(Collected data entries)
######

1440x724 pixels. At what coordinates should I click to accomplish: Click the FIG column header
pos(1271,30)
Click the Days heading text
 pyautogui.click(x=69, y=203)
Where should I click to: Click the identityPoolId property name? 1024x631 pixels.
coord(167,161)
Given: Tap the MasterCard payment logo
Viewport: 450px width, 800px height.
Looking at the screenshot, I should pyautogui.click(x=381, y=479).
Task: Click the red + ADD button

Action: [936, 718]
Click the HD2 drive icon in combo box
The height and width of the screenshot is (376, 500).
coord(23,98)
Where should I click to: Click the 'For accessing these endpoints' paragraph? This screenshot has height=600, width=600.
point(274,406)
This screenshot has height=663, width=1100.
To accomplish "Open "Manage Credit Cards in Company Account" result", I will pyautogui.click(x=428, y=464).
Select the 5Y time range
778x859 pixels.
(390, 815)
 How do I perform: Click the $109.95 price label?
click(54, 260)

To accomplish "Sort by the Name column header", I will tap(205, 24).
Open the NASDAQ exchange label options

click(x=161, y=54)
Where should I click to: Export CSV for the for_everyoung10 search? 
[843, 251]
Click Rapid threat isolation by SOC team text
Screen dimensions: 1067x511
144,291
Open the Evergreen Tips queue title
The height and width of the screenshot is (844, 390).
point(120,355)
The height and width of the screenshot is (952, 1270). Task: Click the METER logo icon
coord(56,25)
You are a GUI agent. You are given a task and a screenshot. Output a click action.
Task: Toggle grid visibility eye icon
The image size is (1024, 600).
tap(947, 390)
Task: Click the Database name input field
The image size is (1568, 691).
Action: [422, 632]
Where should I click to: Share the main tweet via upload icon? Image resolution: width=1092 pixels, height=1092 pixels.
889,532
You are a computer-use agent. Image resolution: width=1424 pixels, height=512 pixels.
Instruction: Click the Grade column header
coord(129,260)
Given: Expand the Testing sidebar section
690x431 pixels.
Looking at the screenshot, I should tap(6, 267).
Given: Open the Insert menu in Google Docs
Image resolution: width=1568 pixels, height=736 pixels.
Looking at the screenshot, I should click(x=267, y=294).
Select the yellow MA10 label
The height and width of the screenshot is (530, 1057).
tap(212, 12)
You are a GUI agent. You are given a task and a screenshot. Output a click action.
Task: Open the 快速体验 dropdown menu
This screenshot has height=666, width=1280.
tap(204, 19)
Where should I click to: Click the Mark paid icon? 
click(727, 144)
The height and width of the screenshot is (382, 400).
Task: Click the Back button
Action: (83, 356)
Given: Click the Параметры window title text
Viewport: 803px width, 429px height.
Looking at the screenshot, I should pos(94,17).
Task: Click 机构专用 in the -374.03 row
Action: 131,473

######

__Problem details__. Copy range, inclusive: the line holding "You are a computer-use" to the line holding "Given: Open the Insert menu in Google Docs". Reproduce exactly those lines of the records above and no others.

__Exercise solution__.
You are a computer-use agent. Image resolution: width=1424 pixels, height=512 pixels.
Instruction: Click the Grade column header
coord(129,260)
Given: Expand the Testing sidebar section
690x431 pixels.
Looking at the screenshot, I should tap(6, 267).
Given: Open the Insert menu in Google Docs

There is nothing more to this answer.